Task brief: Without omitting anything, copy the data exactly.

Exercise inputs:
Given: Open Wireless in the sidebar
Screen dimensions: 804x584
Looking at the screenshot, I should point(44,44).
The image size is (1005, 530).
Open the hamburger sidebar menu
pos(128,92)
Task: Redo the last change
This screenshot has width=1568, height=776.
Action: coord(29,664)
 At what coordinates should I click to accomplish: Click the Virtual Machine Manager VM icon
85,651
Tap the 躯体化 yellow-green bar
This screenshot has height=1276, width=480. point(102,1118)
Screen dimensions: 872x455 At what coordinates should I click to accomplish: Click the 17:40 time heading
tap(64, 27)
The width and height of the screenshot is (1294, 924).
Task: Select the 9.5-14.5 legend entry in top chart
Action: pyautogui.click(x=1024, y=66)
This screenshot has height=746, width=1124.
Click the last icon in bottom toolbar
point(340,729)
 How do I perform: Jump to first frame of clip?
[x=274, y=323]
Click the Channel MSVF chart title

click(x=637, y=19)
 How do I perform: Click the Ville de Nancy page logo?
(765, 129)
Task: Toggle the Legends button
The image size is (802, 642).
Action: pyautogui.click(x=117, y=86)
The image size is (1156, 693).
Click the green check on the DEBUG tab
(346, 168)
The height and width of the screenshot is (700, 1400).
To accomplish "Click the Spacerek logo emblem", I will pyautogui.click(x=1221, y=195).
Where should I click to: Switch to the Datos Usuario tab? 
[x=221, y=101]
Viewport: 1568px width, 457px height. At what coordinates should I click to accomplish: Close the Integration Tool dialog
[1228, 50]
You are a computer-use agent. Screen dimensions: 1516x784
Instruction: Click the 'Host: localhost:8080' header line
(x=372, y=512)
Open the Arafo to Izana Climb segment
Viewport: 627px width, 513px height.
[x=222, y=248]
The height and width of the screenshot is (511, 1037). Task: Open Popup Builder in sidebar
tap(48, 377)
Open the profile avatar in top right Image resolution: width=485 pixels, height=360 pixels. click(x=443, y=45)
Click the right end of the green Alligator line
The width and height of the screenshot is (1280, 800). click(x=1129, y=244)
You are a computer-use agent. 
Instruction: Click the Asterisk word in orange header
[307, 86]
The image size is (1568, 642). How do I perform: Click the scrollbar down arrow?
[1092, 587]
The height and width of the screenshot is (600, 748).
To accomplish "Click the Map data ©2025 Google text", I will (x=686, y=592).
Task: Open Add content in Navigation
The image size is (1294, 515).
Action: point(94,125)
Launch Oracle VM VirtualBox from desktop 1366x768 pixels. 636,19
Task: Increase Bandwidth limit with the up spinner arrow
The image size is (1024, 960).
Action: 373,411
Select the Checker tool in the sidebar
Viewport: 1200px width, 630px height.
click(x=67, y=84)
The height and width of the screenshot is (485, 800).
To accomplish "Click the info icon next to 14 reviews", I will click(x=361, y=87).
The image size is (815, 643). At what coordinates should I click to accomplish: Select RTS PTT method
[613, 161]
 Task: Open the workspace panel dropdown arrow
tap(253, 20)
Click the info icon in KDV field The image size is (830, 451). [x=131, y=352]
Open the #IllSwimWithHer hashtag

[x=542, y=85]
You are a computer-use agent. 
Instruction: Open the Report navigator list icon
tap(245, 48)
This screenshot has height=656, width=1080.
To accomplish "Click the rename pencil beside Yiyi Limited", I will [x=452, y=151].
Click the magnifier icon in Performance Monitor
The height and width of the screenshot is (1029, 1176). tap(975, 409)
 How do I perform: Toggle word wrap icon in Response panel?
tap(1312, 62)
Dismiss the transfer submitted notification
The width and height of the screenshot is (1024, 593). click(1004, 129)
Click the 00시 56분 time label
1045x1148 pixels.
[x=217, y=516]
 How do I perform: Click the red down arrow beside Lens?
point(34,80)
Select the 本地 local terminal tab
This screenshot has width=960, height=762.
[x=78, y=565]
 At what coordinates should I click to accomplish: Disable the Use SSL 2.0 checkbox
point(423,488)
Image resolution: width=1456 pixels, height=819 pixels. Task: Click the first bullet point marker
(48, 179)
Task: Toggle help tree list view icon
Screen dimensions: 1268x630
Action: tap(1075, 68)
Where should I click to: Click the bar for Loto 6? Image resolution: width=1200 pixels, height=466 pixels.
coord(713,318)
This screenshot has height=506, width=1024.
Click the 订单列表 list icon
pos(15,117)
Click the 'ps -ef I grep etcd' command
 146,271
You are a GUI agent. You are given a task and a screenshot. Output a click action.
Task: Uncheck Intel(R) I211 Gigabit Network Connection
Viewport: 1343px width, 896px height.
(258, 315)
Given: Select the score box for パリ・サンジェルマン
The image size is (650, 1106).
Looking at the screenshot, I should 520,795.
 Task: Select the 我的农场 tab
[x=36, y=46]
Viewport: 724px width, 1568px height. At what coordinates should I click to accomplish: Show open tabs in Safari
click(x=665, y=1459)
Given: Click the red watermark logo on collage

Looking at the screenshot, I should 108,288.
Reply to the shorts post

Answer to this task:
Given: Open Wireless in the sidebar
Screen dimensions: 804x584
Looking at the screenshot, I should point(44,44).
The image size is (1005, 530).
Open the hamburger sidebar menu
pos(128,92)
Task: Redo the last change
This screenshot has width=1568, height=776.
Action: coord(29,664)
 At what coordinates should I click to accomplish: Click the Virtual Machine Manager VM icon
85,651
Tap the 躯体化 yellow-green bar
This screenshot has height=1276, width=480. point(102,1118)
Screen dimensions: 872x455 At what coordinates should I click to accomplish: Click the 17:40 time heading
tap(64, 27)
The width and height of the screenshot is (1294, 924).
Task: Select the 9.5-14.5 legend entry in top chart
Action: pyautogui.click(x=1024, y=66)
This screenshot has height=746, width=1124.
Click the last icon in bottom toolbar
point(340,729)
 How do I perform: Jump to first frame of clip?
[x=274, y=323]
Click the Channel MSVF chart title

click(x=637, y=19)
 How do I perform: Click the Ville de Nancy page logo?
(765, 129)
Task: Toggle the Legends button
The image size is (802, 642).
Action: pyautogui.click(x=117, y=86)
The image size is (1156, 693).
Click the green check on the DEBUG tab
(346, 168)
The height and width of the screenshot is (700, 1400).
To accomplish "Click the Spacerek logo emblem", I will pyautogui.click(x=1221, y=195).
Where should I click to: Switch to the Datos Usuario tab? 
[x=221, y=101]
Viewport: 1568px width, 457px height. At what coordinates should I click to accomplish: Close the Integration Tool dialog
[1228, 50]
You are a computer-use agent. Screen dimensions: 1516x784
Instruction: Click the 'Host: localhost:8080' header line
(x=372, y=512)
Open the Arafo to Izana Climb segment
Viewport: 627px width, 513px height.
[x=222, y=248]
The height and width of the screenshot is (511, 1037). Task: Open Popup Builder in sidebar
tap(48, 377)
Open the profile avatar in top right Image resolution: width=485 pixels, height=360 pixels. click(x=443, y=45)
Click the right end of the green Alligator line
The width and height of the screenshot is (1280, 800). click(x=1129, y=244)
You are a computer-use agent. 
Instruction: Click the Asterisk word in orange header
[307, 86]
The image size is (1568, 642). How do I perform: Click the scrollbar down arrow?
[1092, 587]
The height and width of the screenshot is (600, 748).
To accomplish "Click the Map data ©2025 Google text", I will (x=686, y=592).
Task: Open Add content in Navigation
The image size is (1294, 515).
Action: point(94,125)
Launch Oracle VM VirtualBox from desktop 1366x768 pixels. 636,19
Task: Increase Bandwidth limit with the up spinner arrow
The image size is (1024, 960).
Action: 373,411
Select the Checker tool in the sidebar
Viewport: 1200px width, 630px height.
click(x=67, y=84)
The height and width of the screenshot is (485, 800).
To accomplish "Click the info icon next to 14 reviews", I will click(x=361, y=87).
The image size is (815, 643). At what coordinates should I click to accomplish: Select RTS PTT method
[613, 161]
 Task: Open the workspace panel dropdown arrow
tap(253, 20)
Click the info icon in KDV field The image size is (830, 451). [x=131, y=352]
Open the #IllSwimWithHer hashtag

[x=542, y=85]
You are a computer-use agent. 
Instruction: Open the Report navigator list icon
tap(245, 48)
This screenshot has height=656, width=1080.
To accomplish "Click the rename pencil beside Yiyi Limited", I will [x=452, y=151].
Click the magnifier icon in Performance Monitor
The height and width of the screenshot is (1029, 1176). tap(975, 409)
 How do I perform: Toggle word wrap icon in Response panel?
tap(1312, 62)
Dismiss the transfer submitted notification
The width and height of the screenshot is (1024, 593). click(1004, 129)
Click the 00시 56분 time label
1045x1148 pixels.
[x=217, y=516]
 How do I perform: Click the red down arrow beside Lens?
point(34,80)
Select the 本地 local terminal tab
This screenshot has width=960, height=762.
[x=78, y=565]
 At what coordinates should I click to accomplish: Disable the Use SSL 2.0 checkbox
point(423,488)
Image resolution: width=1456 pixels, height=819 pixels. Task: Click the first bullet point marker
(48, 179)
Task: Toggle help tree list view icon
Screen dimensions: 1268x630
Action: tap(1075, 68)
Where should I click to: Click the bar for Loto 6? Image resolution: width=1200 pixels, height=466 pixels.
coord(713,318)
This screenshot has height=506, width=1024.
Click the 订单列表 list icon
pos(15,117)
Click the 'ps -ef I grep etcd' command
 146,271
You are a GUI agent. You are given a task and a screenshot. Output a click action.
Task: Uncheck Intel(R) I211 Gigabit Network Connection
Viewport: 1343px width, 896px height.
(258, 315)
Given: Select the score box for パリ・サンジェルマン
The image size is (650, 1106).
Looking at the screenshot, I should 520,795.
 Task: Select the 我的农场 tab
[x=36, y=46]
Viewport: 724px width, 1568px height. At what coordinates should I click to accomplish: Show open tabs in Safari
click(x=665, y=1459)
Given: Click the red watermark logo on collage

Looking at the screenshot, I should 108,288.
Reply to the shorts post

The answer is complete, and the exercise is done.